It’s Your Journey
For a month’s worth of posts, I (Scott) am critiquing my own past blog posts. I’m viewing this as an experiment in being willing to admit when I’m wrong, change my mind, and to do so publicly.
How do we stop trying to regain control in such destructive ways?
The past few days we've talked about attentiveness and the ways in which this helps us trace our reactions to their source. This is the beginning of the process of learning to respond to triggers as opposed to reacting to them.
A similar-sounding, though quite distinct, skill involves remaining alert. What do I mean by this?
What I've been describing this month, so far, is a "deep track" of recovery work. It's not an area we address early on. It's something that comes later in the process as we gain some stability. Stability, for all its merits, creates problems.
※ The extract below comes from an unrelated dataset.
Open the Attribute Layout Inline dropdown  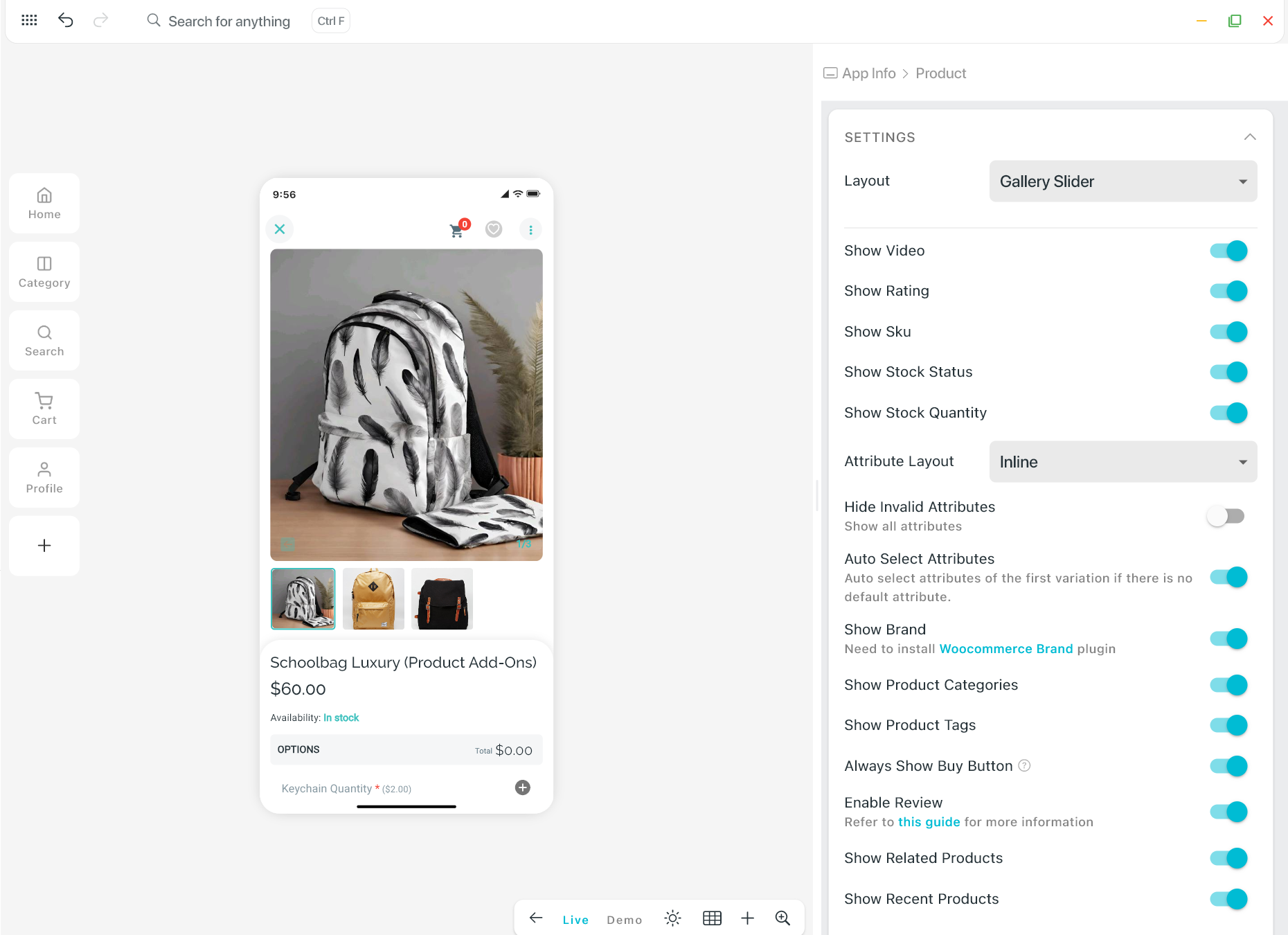click(x=1122, y=462)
It affords us the opportunity to relax, to settle in, and to breathe. We need this. But if we stretch this too far we become disengaged and complacent.
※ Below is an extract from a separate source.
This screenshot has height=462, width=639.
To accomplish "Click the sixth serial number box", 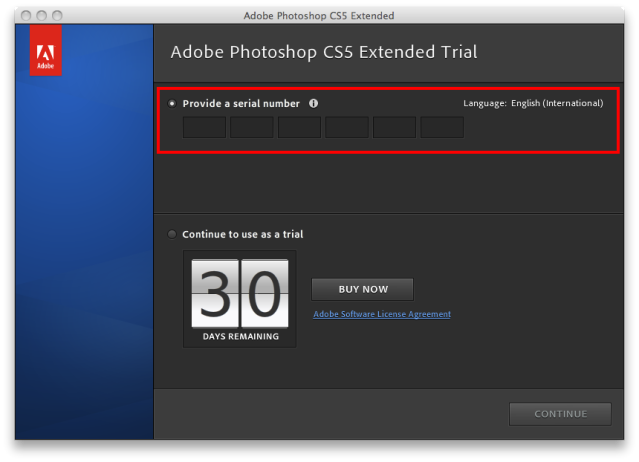I will click(442, 127).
Remaining alert means refusing to believe that, "we have arrived," that "we have gotten somewhere," or that "we have progressed." At the very least, we refuse to believe that we have progressed to the point where we no longer need to actively pursue our recovery.
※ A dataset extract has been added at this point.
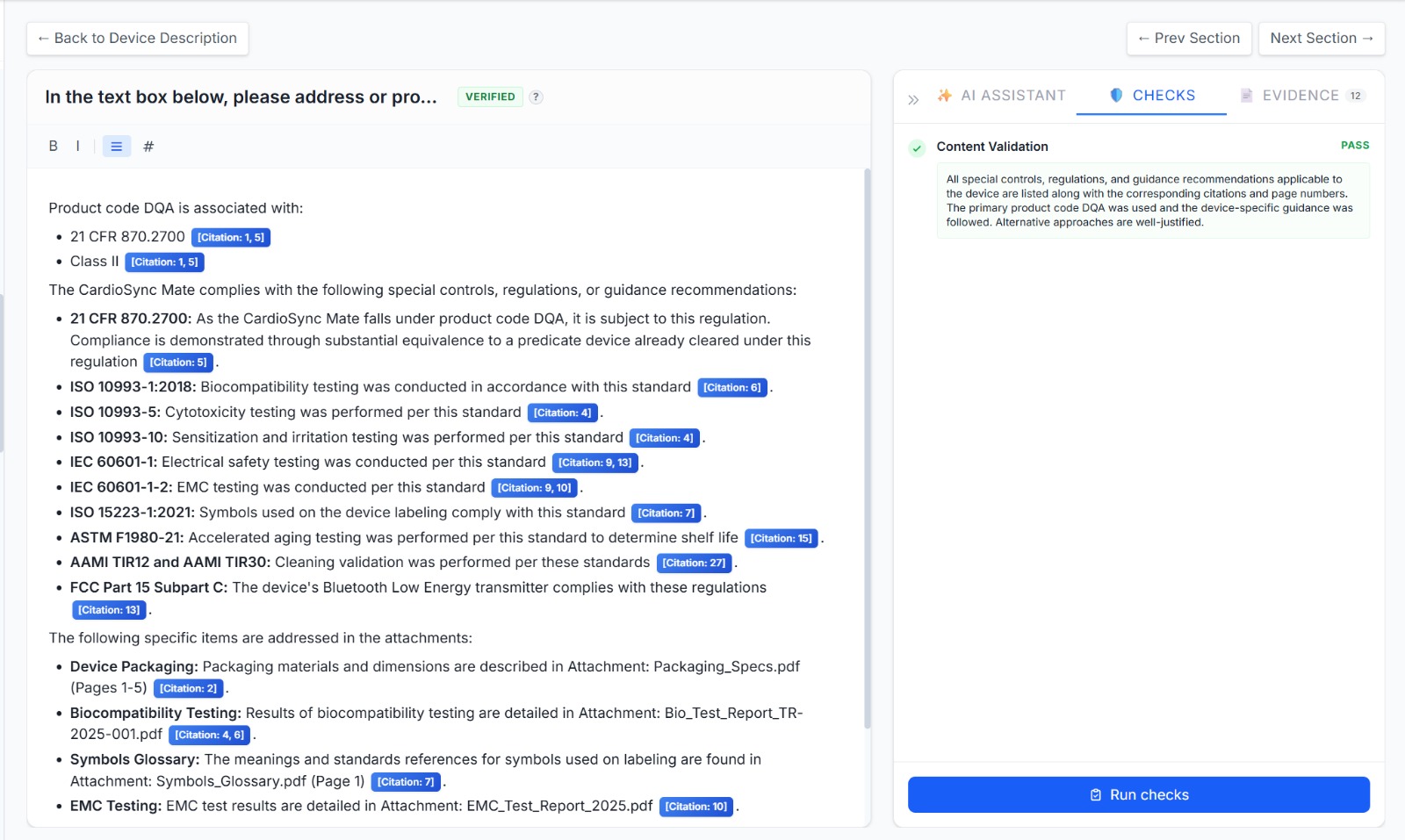Click the sparkles icon on AI ASSISTANT tab

946,96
Over time, we actively pursue new areas and skill sets, but we don't stop the pursuit. Remaining alert means that we can acknowledge progress as long as we acknowledge that we must continue the work.
Future Scott on Past Scott:
We will likely, over the course of time, have periods of high stress and periods of lower stress. And I do agree that it’s important to take advantage of the times in life when our stress is lower. This is a good time to do some brainstorming about the life we want to live because we are not backed into a corner and we feel we have more options and more opportunities for being creative in terms of how we continue to create our lives.
I think I like thinking of life in this way: It’s always something we’re creating. We’re never done creating it. We’re always moving, always journeying, always heading somewhere, and rarely in the same direction.
What direction do you want to travel in, today, right now?